The choice of e-value was set high to reduce false positives. As discussed in the introduction, the choice of an optimal e-value suitable for multiple families is difficult, as the level of homology within different families varies significantly. The homolog assignments took the best hit with a score below e-30. Varying the thresholds used for BAIT1 between e-30, e-50, e-80, and e-100 gave 698, 603, 501, and 450 hits, respectively. Similarly, varying the thresholds for BAIT2 resulted in 1042, 923, 786, and 700 hits, respectively. The e-values for every hit are provided in the Supplementary data so that researchers can apply a more stringent cutoff if desired.

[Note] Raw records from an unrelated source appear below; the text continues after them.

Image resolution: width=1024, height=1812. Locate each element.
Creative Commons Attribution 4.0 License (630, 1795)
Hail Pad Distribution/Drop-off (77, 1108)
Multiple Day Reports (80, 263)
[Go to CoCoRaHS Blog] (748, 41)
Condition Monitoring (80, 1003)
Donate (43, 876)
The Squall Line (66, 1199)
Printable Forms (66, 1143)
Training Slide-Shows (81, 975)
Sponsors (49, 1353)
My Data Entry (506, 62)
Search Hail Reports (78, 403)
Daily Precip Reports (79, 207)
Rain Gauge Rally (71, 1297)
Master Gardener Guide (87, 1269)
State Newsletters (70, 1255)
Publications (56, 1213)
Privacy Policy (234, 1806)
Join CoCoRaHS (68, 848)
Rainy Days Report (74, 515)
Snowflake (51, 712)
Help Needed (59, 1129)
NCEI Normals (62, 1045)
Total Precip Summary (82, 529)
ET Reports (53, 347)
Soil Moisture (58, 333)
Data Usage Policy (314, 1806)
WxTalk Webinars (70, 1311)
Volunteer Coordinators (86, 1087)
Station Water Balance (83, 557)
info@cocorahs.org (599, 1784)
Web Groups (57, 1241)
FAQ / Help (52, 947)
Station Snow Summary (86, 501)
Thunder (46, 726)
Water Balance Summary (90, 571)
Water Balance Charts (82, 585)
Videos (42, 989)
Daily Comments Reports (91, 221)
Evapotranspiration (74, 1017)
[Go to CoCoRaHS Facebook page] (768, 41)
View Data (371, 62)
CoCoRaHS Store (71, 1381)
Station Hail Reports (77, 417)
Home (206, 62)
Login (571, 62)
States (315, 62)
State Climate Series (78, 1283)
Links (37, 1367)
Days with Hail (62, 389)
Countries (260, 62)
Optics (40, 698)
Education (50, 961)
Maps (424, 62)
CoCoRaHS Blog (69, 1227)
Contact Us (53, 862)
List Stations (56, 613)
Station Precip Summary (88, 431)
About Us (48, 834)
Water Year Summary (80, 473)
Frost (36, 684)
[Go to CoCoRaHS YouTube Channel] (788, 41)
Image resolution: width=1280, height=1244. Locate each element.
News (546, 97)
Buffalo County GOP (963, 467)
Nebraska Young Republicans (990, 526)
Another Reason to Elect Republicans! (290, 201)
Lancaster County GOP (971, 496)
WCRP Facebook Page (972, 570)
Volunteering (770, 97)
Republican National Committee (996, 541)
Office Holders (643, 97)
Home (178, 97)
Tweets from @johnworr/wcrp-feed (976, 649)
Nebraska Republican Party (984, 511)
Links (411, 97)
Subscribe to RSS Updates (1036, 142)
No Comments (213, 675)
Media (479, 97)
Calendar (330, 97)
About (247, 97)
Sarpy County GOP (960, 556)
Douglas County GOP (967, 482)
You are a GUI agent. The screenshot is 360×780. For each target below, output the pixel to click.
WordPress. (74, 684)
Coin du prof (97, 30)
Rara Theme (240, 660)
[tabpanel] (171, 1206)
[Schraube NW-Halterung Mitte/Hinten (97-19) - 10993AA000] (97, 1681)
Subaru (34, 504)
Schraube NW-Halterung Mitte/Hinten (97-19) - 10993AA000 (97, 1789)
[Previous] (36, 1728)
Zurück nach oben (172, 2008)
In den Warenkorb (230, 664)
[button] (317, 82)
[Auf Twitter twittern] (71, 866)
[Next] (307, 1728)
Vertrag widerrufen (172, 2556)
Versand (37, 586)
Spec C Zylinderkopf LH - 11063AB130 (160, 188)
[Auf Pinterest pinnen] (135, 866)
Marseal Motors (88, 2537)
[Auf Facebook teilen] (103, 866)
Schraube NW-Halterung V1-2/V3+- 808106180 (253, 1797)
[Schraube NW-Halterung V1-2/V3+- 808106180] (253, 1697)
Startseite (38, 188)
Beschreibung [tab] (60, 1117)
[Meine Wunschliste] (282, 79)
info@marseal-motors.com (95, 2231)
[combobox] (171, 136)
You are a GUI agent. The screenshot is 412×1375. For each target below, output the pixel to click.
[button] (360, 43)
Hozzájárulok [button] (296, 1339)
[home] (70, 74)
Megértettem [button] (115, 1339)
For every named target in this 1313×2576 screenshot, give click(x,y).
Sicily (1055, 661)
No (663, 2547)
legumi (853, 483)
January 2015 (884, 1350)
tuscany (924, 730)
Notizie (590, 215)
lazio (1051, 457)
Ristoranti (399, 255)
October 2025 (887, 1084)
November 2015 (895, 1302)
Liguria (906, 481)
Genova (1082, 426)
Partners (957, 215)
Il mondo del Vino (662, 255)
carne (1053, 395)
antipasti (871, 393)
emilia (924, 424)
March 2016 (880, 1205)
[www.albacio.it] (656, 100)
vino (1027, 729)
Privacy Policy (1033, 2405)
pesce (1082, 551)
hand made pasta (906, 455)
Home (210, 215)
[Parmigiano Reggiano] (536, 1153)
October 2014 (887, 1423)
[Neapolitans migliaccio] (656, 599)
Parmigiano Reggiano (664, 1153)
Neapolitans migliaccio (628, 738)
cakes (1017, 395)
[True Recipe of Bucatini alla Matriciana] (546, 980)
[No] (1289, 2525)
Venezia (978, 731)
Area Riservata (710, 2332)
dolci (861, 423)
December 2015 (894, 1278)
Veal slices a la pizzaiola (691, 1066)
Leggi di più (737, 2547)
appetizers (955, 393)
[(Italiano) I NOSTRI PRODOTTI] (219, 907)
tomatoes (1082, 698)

The impact or e-value cutoff is more significant when considering paralogs. Large highly conserved families such as the zinc finger proteins and protein kinases are overrepresented in the paralogs table. As an example, 192 hits from BAIT2 are from ZF35_MOUSE (zinc finger protein 35), and the next most frequent is 37 hits to FER_HUMAN (protooncogene tyrosine-protein kinase FER). Similarly from BAIT1, 129 hits are from another zinc finger protein, Q9NZH2. If we limit the number of hits to the best hits up to a maximum of five, the numbers for the BAIT2 search drop from 2518 to 1851 and the BAIT1 search from 2117 to 1441.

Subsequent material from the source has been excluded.